In fiscal year 2011, the U.S. government spent $910 billion on 70 means-tested programs, which comes to an average of $9,000 per year on every lower-income person in the United States.
Among the major programs from which the poor receive benefits are Temporary Assistance to Needy Families, the Earned Income Tax Credit, Supplemental Security Income, food stamps, the Women, Infants and Children (WIC) food program, Medicaid, public housing, low-income energy assistance and the Social Service Block Grant.
Children of the poor are educated free, K-12, and eligible for preschool Head Start, and Perkins Grants, Pell Grants and student loans for college.
Lyndon Johnson told us this was the way to build a Great Society.
Did we? Federal and state spending on social welfare is approaching $1 trillion a year, $17 trillion since the Great Society was launched, not to mention private charity. But we have witnessed a headlong descent into social decomposition.
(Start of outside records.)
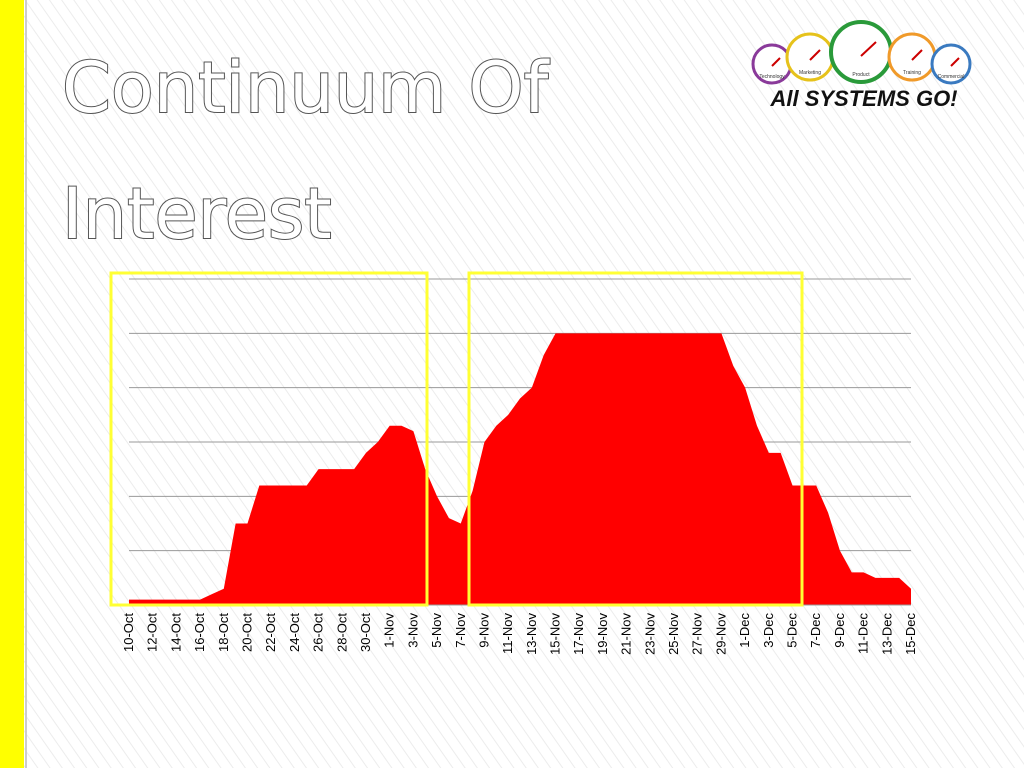 This screenshot has height=773, width=1024. I want to click on x-tick-label: 13-Nov, so click(532, 634).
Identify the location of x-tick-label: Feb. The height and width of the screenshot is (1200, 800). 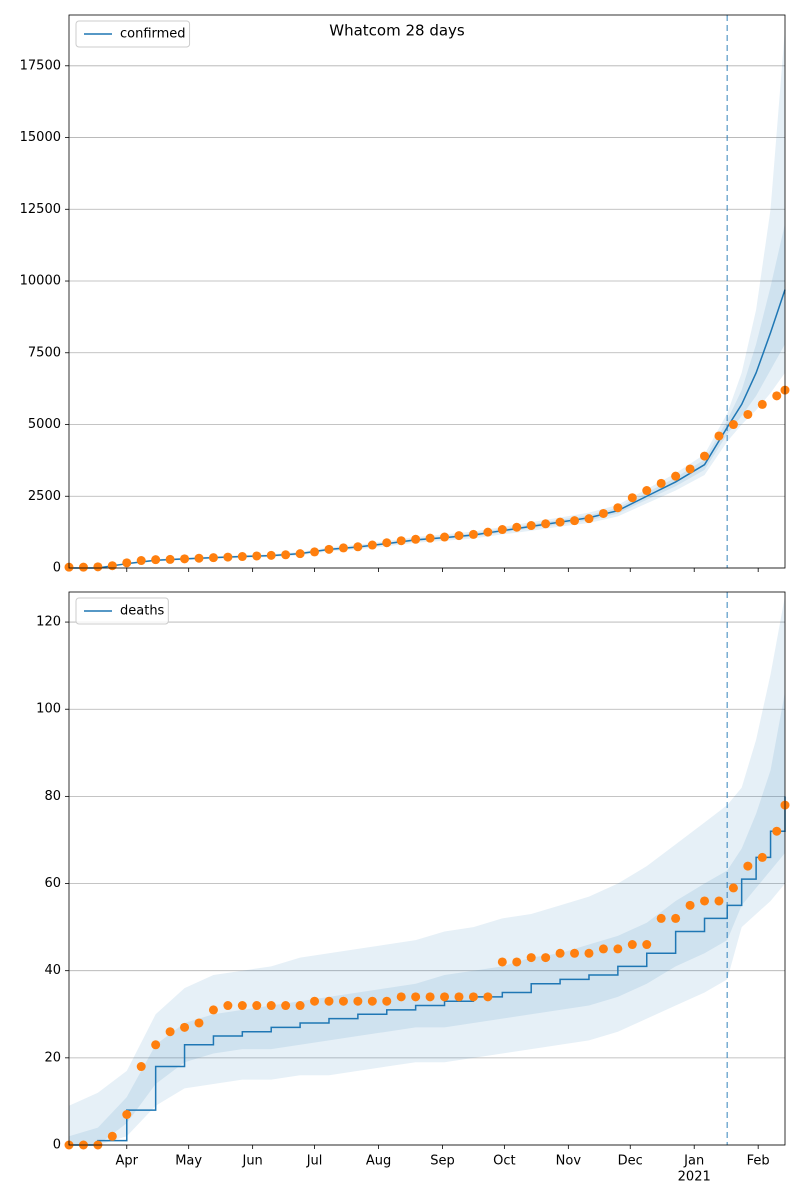
(758, 1162).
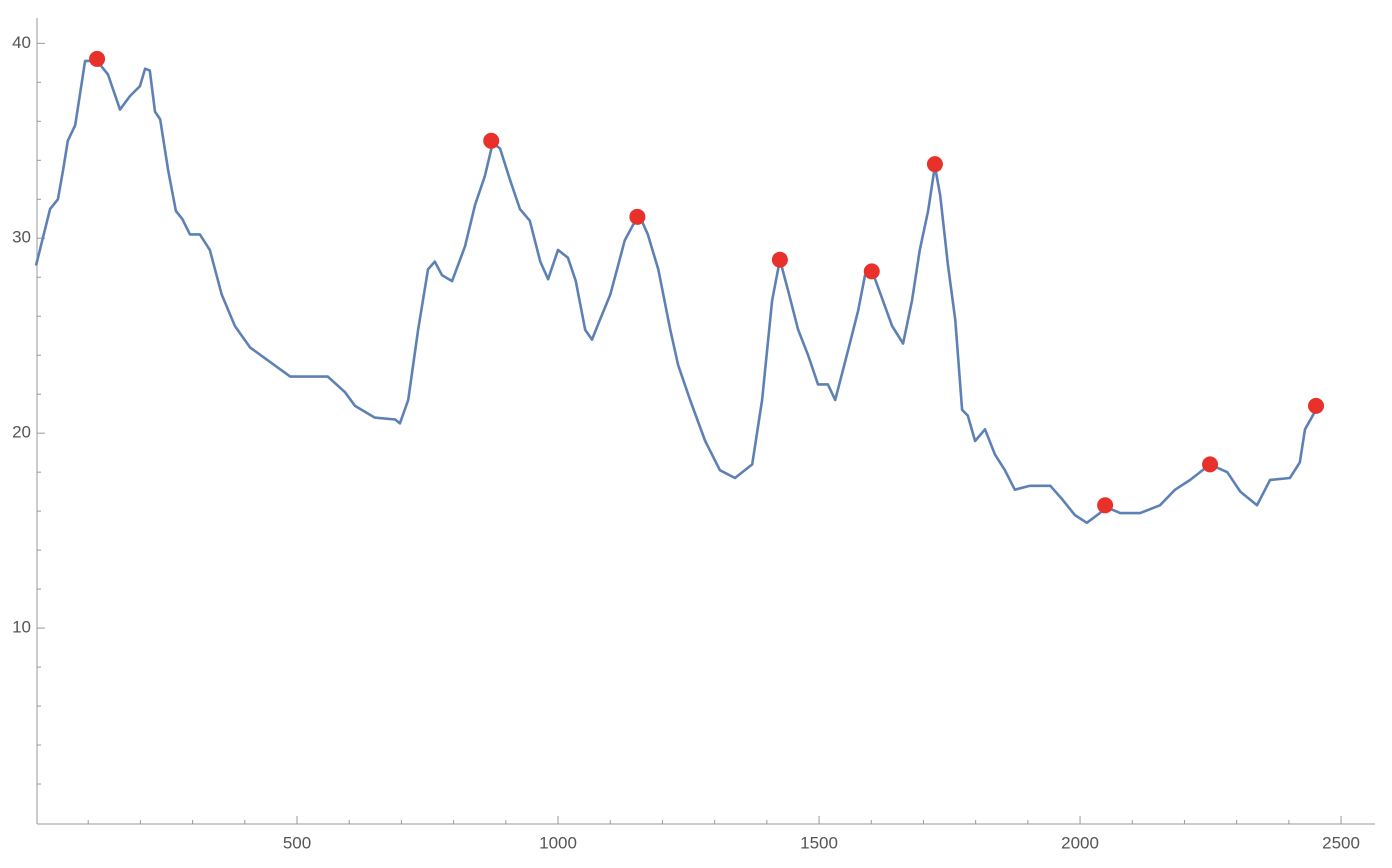 This screenshot has height=868, width=1392. What do you see at coordinates (22, 432) in the screenshot?
I see `y-tick-label: 20` at bounding box center [22, 432].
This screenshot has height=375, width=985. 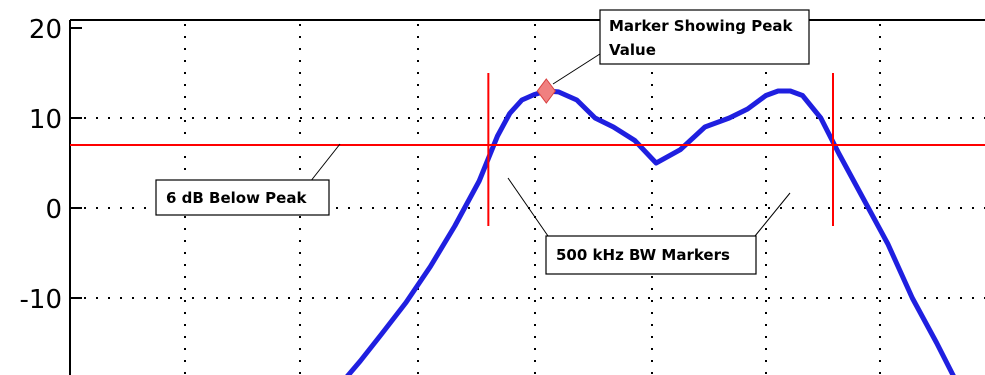 I want to click on peak-callout-box, so click(x=704, y=37).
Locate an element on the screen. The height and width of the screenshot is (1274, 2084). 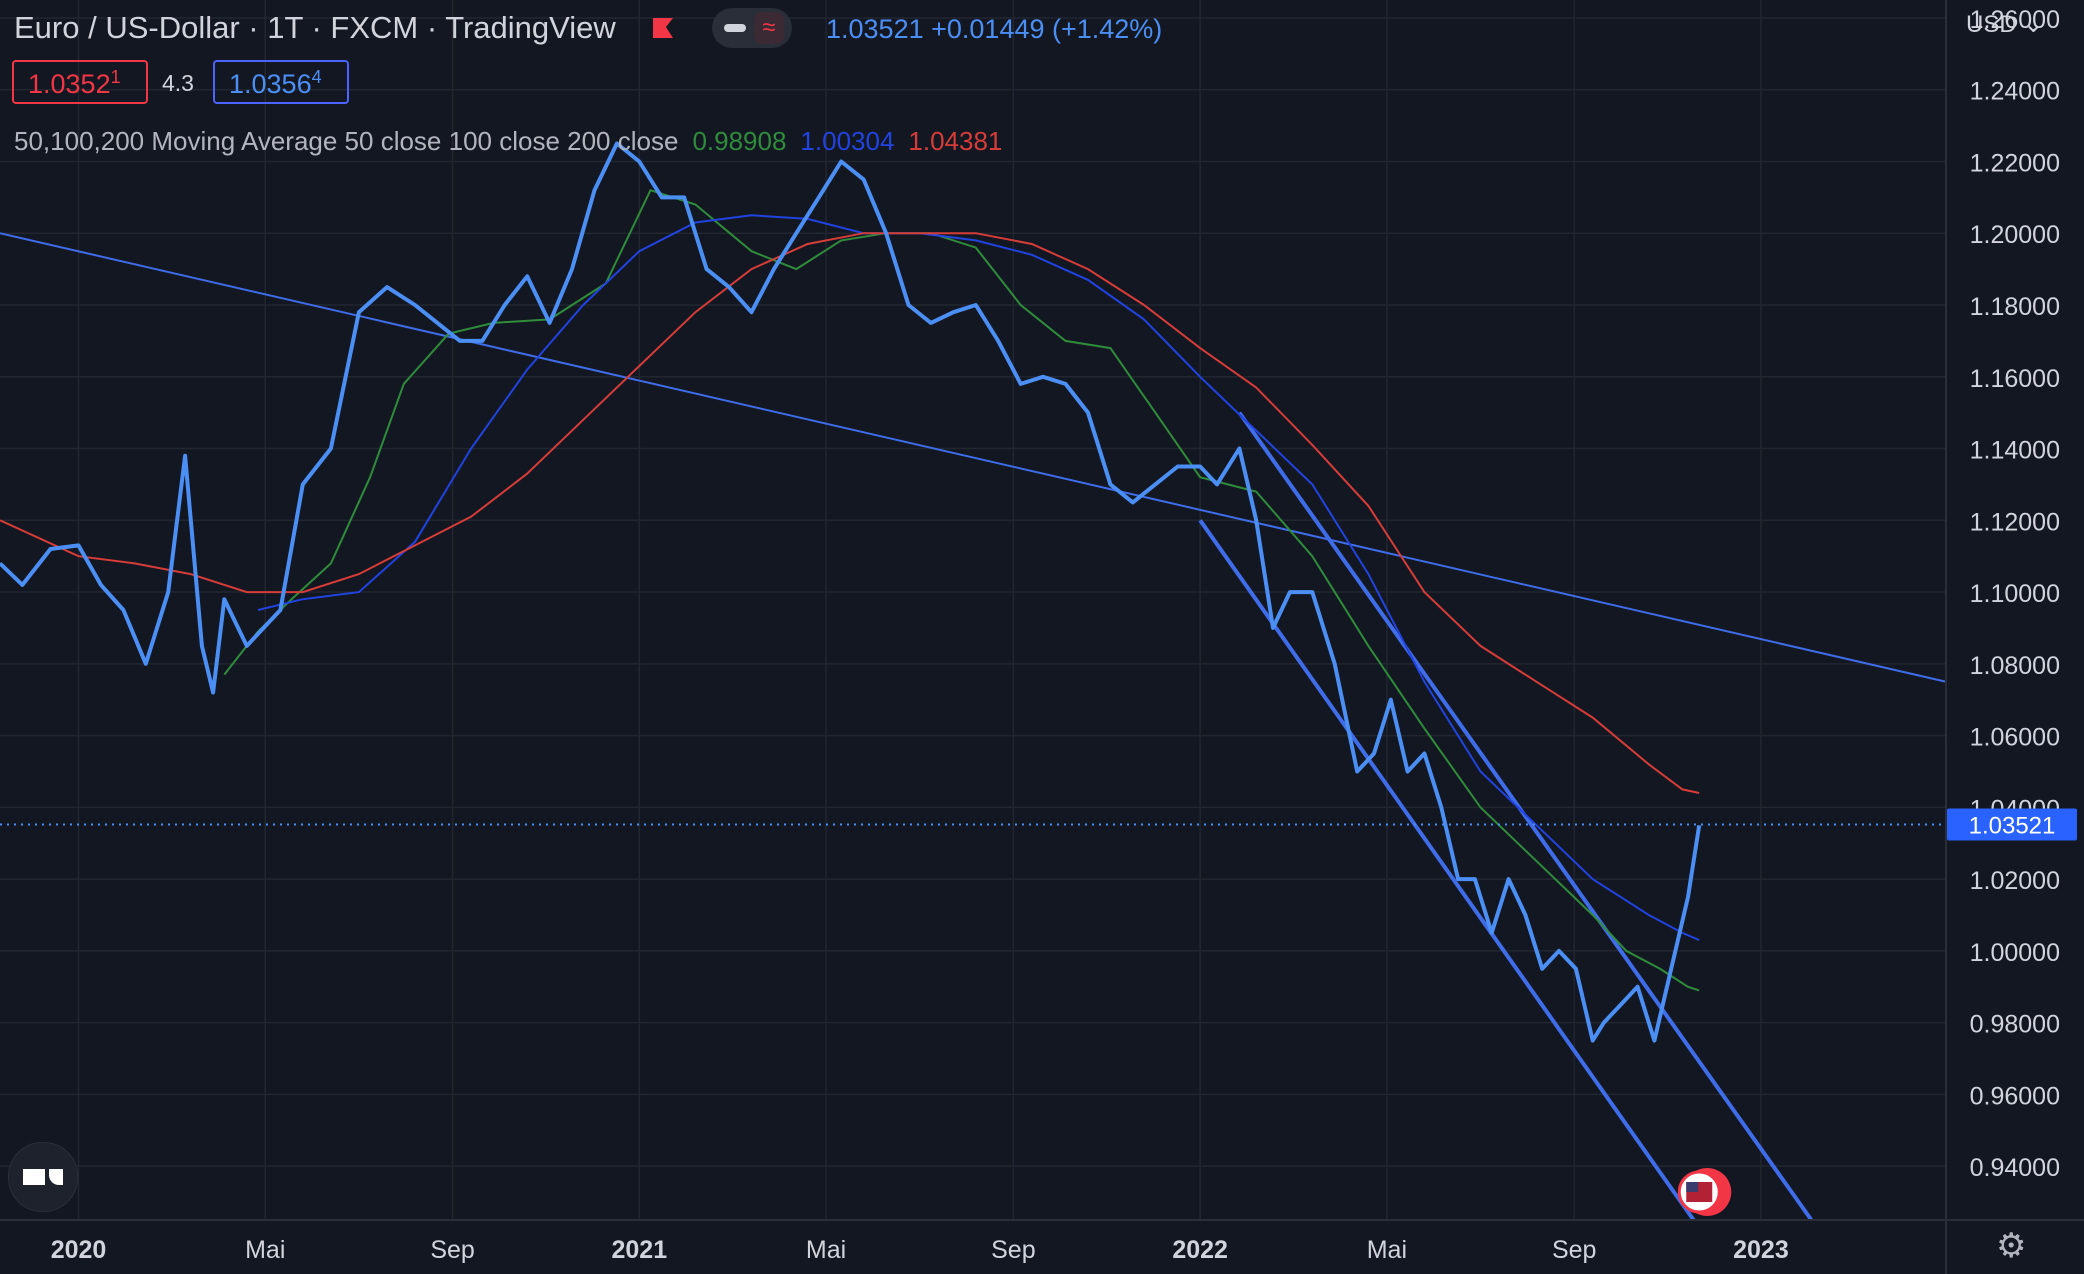
time-tick-label: 2022 is located at coordinates (1200, 1250).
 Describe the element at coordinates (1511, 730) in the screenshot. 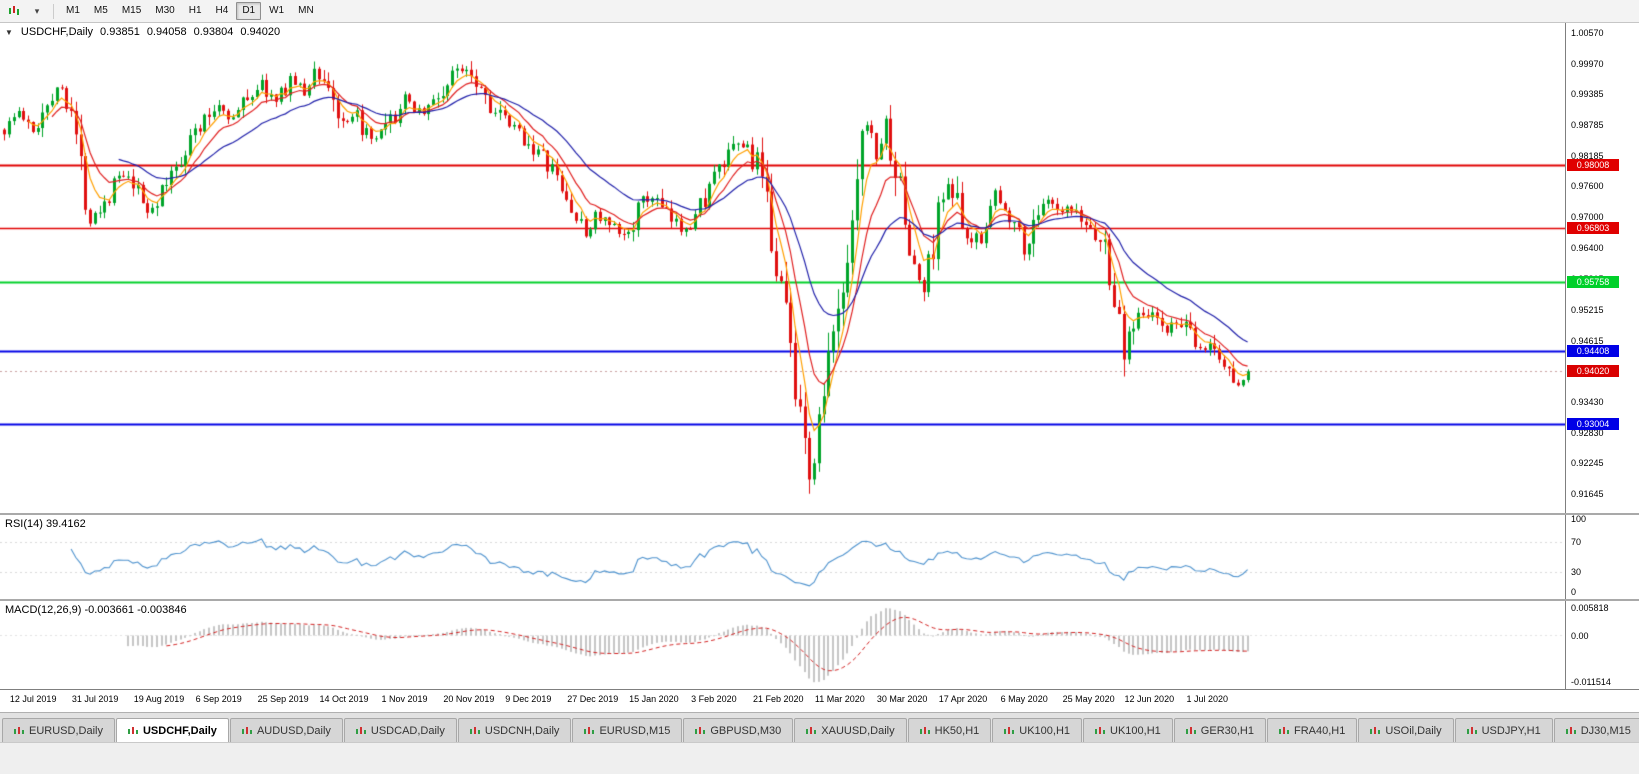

“Today … 67.3 million Americans — from college students to retirees to welfare beneficiaries — depend on the federal government for housing, food, income, student aid or other assistance. … The United States reached another milestone in 2010. For the first time in history, half the population pays no federal income taxes.”
The 19th century statesman John C. Calhoun warned against allowing government to divide us into “tax-payers and tax-consumers.” This, he said, “would give rise to two parties and to violent conflicts and struggles between them, to obtain the control of the government.”